I have “fixed” this in the Discord bot (in that at least users will now be able to enter the Unicode characters used in hybrid names & Hawaiian names, just as you can in web searches), following this approach: https://github.com/synrg/dronefly/issues/57#issuecomment-573433670

I don’t feel it’s really a request for a feature, but for the removal of a misfeature, so this is the last action I’m taking on this for now until I can judge whether or not it is satisfactory for the bot users.

Any other characters other than the multiplication sign (×) and the ʻokina (ʻ)? FWIW, the solution to this is still not going to be ideal. Search is tricky and we do it differently in different places.

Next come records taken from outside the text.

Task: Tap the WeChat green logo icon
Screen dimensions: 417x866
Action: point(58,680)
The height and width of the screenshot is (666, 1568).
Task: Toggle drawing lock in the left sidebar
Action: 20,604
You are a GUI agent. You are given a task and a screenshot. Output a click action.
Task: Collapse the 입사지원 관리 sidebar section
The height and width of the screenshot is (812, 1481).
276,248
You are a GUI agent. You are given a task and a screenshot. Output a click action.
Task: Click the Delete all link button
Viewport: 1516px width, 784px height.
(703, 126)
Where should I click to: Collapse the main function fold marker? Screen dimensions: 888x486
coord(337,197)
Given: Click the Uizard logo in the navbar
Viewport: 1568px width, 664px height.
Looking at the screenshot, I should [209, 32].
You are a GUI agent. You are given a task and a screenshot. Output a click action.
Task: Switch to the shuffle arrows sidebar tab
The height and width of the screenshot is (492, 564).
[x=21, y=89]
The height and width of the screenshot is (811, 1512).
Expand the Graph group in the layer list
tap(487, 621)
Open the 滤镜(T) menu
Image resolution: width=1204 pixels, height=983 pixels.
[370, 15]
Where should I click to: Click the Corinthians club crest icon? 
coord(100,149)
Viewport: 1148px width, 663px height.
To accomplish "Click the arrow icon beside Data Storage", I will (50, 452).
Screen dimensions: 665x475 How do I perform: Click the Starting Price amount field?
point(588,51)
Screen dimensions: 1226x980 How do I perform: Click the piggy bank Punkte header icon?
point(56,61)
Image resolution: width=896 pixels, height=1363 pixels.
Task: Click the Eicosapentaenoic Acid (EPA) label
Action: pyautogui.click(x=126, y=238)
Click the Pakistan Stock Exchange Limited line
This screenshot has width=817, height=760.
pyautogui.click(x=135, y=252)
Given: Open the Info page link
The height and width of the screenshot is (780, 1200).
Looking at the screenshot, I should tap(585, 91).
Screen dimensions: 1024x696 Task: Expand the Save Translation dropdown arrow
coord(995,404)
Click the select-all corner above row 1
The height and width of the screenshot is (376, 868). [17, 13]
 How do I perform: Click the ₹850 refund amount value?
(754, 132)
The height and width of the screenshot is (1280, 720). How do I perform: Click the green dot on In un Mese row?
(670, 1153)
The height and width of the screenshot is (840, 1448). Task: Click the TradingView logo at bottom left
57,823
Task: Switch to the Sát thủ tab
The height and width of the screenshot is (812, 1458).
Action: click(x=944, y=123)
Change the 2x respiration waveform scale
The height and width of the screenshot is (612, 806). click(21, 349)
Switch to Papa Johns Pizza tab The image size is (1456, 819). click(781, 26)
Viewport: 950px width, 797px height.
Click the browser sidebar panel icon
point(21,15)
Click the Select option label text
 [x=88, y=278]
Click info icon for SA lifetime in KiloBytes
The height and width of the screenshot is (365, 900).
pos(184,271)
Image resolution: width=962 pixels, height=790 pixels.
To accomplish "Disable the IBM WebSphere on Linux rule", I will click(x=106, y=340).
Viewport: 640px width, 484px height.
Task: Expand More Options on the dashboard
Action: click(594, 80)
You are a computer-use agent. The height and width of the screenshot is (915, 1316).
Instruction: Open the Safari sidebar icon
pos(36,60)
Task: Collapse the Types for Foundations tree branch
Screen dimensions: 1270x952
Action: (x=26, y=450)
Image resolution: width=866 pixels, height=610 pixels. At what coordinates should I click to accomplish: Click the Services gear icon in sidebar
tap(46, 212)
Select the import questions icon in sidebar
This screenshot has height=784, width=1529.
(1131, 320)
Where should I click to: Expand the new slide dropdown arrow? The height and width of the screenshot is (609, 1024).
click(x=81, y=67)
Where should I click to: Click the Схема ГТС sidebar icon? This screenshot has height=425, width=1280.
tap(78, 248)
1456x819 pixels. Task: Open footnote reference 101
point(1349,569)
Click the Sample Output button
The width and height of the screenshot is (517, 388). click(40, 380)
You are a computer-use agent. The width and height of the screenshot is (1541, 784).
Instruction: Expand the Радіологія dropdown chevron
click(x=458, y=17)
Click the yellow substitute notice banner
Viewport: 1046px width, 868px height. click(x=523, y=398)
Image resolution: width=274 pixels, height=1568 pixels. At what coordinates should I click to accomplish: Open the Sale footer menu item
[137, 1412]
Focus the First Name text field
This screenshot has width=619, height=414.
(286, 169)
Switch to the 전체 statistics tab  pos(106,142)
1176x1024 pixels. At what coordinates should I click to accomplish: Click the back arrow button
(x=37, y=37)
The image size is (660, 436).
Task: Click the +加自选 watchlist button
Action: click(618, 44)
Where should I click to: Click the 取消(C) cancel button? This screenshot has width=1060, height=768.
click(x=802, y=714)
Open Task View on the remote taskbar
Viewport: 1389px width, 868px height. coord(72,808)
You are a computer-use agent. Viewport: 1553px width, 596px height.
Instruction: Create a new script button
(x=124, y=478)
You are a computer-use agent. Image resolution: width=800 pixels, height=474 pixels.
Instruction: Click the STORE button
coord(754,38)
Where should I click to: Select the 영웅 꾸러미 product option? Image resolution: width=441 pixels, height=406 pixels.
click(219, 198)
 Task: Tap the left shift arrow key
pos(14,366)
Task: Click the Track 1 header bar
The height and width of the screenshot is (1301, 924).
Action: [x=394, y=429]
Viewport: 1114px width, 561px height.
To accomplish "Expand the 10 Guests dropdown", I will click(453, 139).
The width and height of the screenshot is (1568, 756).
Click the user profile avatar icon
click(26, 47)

For example, I’m planning on just not indexing the ʻokina for some fields in the search index, which means ʻalae, 'alae, and alae will all return Fulico alai, but not necessarily at the same position in the results, and a search for ʻalae may not return it as the top hit even though it’s an exact match.

3 Likes

These are the only two I’ve noticed to date that have caused users trouble.

1 Like

Ok, these changes have been released. They… mostly work. For some reason searches for ʻalae are not working like they were in my tests, but easier-to-type searches like alae and 'alae seem to work. Searches for goldeneye x bufflehead work well.

2 Likes

I’ve tried it out both on the web & with the Discord bot. It works beautifully. Thanks.